According to recreational equipment manufacturer Bombardier, the market for their products is enjoying “double-digit growth”

“The resources boom is having a positive effect [on sales]; however, its extent is not quantifiable other than to say that in WA, the region is seeing growth ahead of other states,” Bombardier Recreational Products spokeswoman Helen Feeney told Australia’s Mining Monthly. “The Queensland market is in line with last year.”

She said that while BRP’s Sea-Doo personal watercraft were very much luxury products, the profile of its customers was split between blue-collar and white-collar workers.

Luxury car sales are also experiencing strong growth.

“Growth in the resources sector always boosts growth in other areas,” Audi Australia’s general manager of public relations, Anna Burgdorf, told AMM. “It’s no secret that the WA mining industry is booming, the housing industry is booming, car sales are booming, and I think the entire industry is growing at an abnormally fast rate.

“We have other factors which [may have had] impact; one of them has been a change in ownership of the Audi Centre Perth. We’ve had some good new product come in, which also boosts, but you cannot underestimate the buoyancy of the market when it comes to growth in luxury cars.

“For example, in January 2005, we sold 17 cars in Perth. In January 2006, we sold 51. And in September 2005, we sold 26 – in September this year we sold 43.”
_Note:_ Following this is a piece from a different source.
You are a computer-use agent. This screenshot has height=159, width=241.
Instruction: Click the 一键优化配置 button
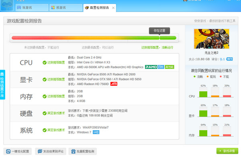[18, 151]
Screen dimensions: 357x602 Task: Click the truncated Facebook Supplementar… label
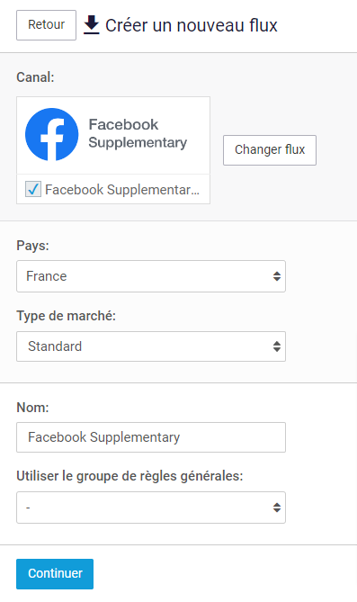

Looking at the spoils that come with being in the right trade at the right time, one might draw the conclusion that these jobs are overpaid. However, there is a lot of work around, and most of those doing it work a minimum of six long days a week.

Like any other market, there is a strong demand for services that are done well and efficiently, and in a market starved of qualified people, those few who are will be paid well.

There is far more work than qualified tradespeople, there is much more money in the game than there used to be, and those playing it have to be highly organised. Generally speaking, an appointment with a metropolitan tradesman will usually need to be booked several days, if not weeks, in advance. But when he finally arrives, it will be on time. And there’s a good chance it will be in a late model V8 Holden or Ford.

In fact, a Perth tradesman recently bought a new $60,000 Chrysler 300C to use as his work vehicle.

And who can blame them. So chances are that now, the vehicle that the tradesman drove to the residence of Mrs Leafy Suburb would have around the same price tag as the car in her garage. If not, he would have one (or three) vehicles of similar value in his garage on the outskirts of town, which would be jostling for space with a ski boat and assorted personal watercraft.

The effect of the mining boom, and the CUBs who are directly or indirectly benefiting from it, should not be underestimated. In early November, the WA median house price shot to $450,000, a 39% rise in the past year.

This includes blocks on the urban fringe, where distance from the CBD and the ocean are less important than a new four by two on a quarter acre block.

In Queensland, where the strength of the mining industry is second only to that of WA, the labour shortage is similarly desperate.

Graham Cuthbert, executive director of the Master Builders Association of Queensland, told Australia’s Mining Monthly it was not just the skilled trades that were migrating to the mining industry.

“It’s not just your trades, it’s the non-trades as well,” Cuthbert said. “It’s the unskilled people who might be labourers on a building site in the city, who now go and earn $100,000-120,000 sweeping the floors on a minesite in the remote areas.

“I understand the Western Australian Government was over here recently running a program to try and get Queenslanders to go and live and work in WA. But we’ve done the same thing.”

Cuthbert said there was a push by the Queensland Government last year to try to convince Sydneysiders to move north and into Queensland’s mining and construction industries.

“We are definitely experiencing a similar situation, [with] similar concerns,” he said.

Dreams realised

In markets where luxury goods such as plasma screens are in good supply, the effect has been strong competition from suppliers and competitively low prices. But in other markets where supply is extremely limited, such as classic Australian muscle cars, prices have gone through the stratosphere.